◆ Directions for this task ◆
Retype only what runs from the line with "You are a computer-use" through the end of the entries, exactly and in full, but omit any picture you find.

Dataset entries:

##########

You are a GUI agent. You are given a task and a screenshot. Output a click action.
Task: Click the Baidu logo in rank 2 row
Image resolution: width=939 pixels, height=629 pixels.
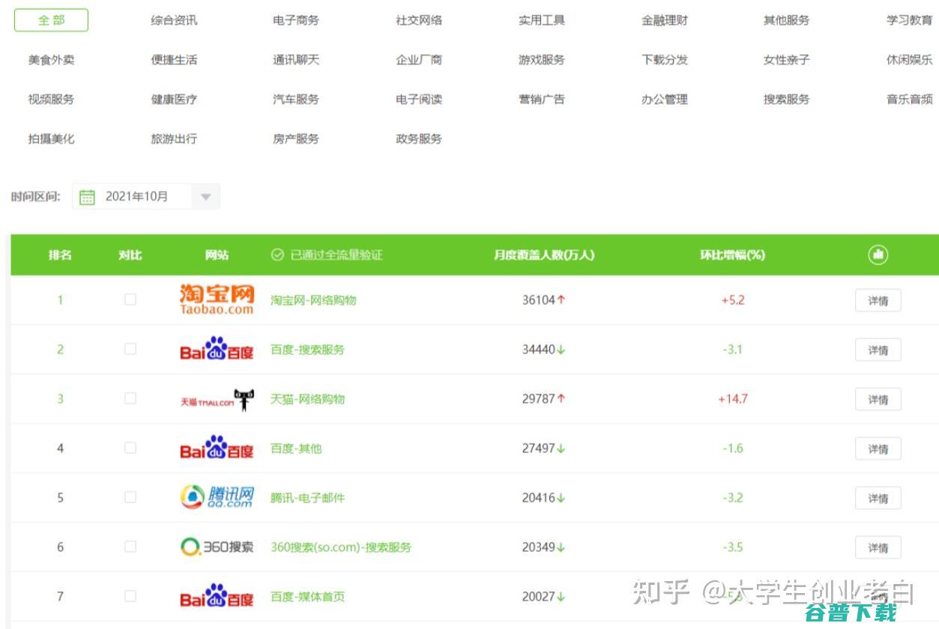click(x=216, y=349)
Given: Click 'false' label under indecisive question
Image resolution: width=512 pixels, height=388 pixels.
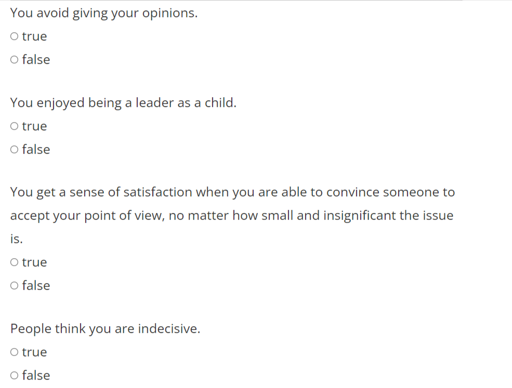Looking at the screenshot, I should coord(36,375).
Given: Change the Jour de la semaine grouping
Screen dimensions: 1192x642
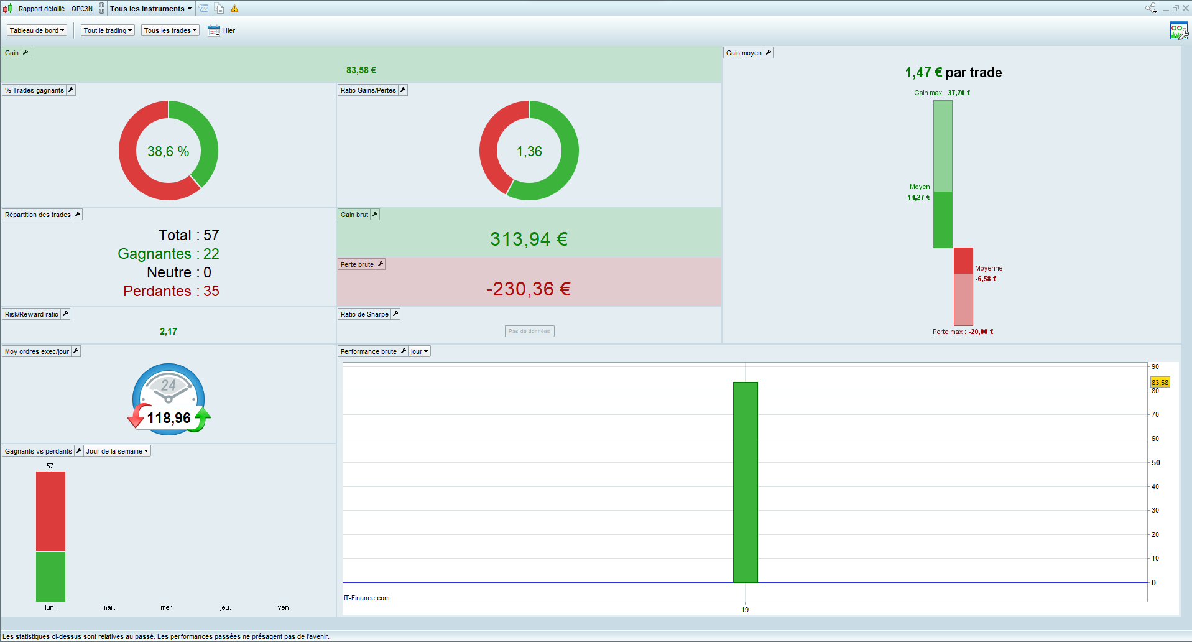Looking at the screenshot, I should 118,451.
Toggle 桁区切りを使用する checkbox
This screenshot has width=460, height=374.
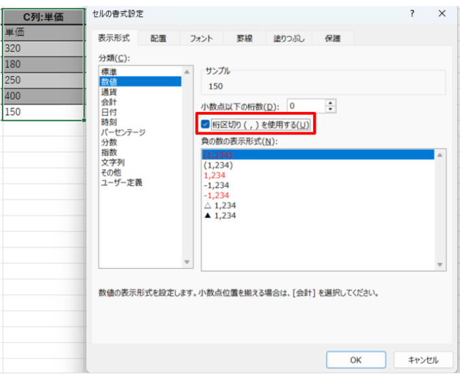[206, 125]
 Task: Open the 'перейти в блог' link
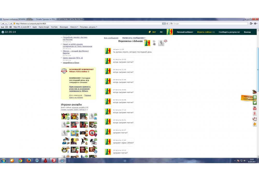[x=71, y=63]
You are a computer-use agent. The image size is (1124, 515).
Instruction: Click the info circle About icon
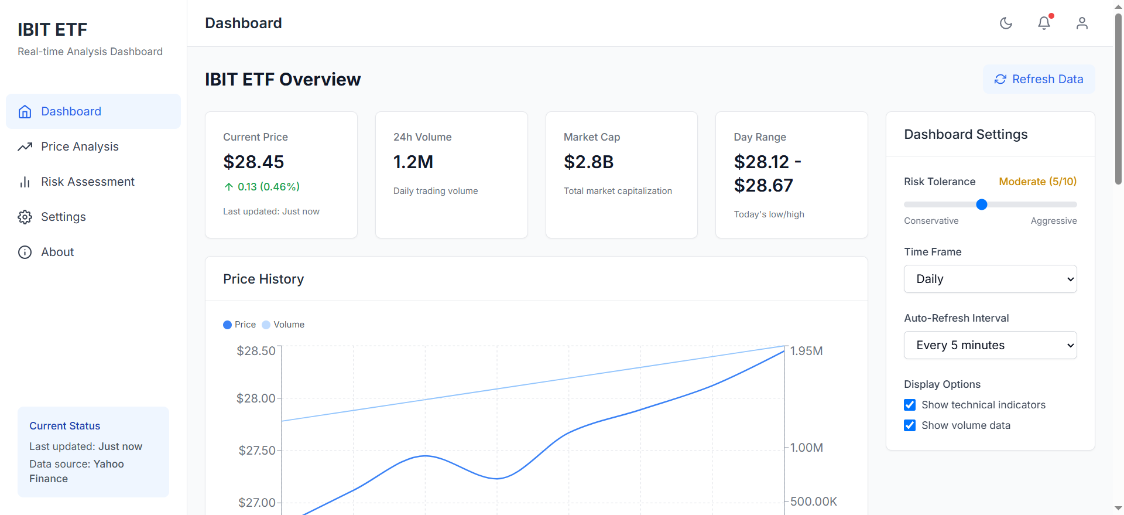25,252
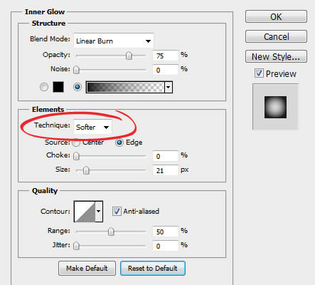
Task: Open the gradient editor preview bar
Action: [x=125, y=87]
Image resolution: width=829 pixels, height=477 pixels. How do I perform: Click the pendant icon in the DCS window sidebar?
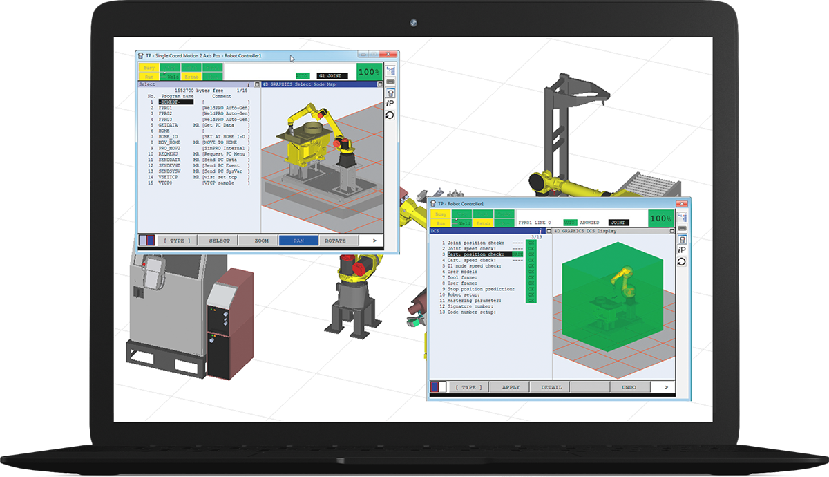[683, 239]
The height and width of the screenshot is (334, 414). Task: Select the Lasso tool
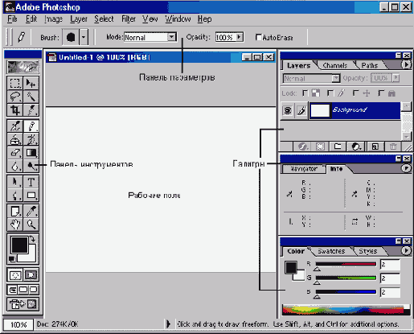pos(14,97)
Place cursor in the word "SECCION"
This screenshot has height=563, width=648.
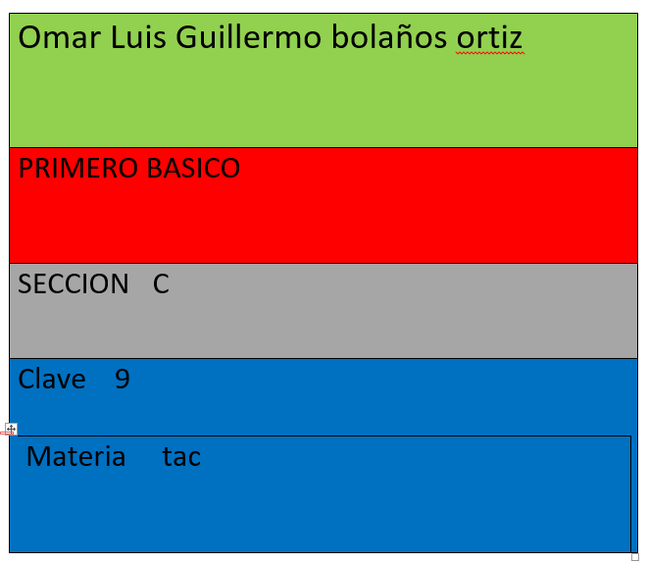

##########

◆ Answer below ◆
You are a computer-use agent. The image size is (1124, 515).
Instruction: Click the info circle About icon
25,252
Task: Open the gradient editor preview bar
Action: [x=125, y=87]
Image resolution: width=829 pixels, height=477 pixels. How do I perform: Click the pendant icon in the DCS window sidebar?
[683, 239]
The height and width of the screenshot is (334, 414). Task: Select the Lasso tool
pos(14,97)
Place cursor in the word "SECCION"
This screenshot has height=563, width=648.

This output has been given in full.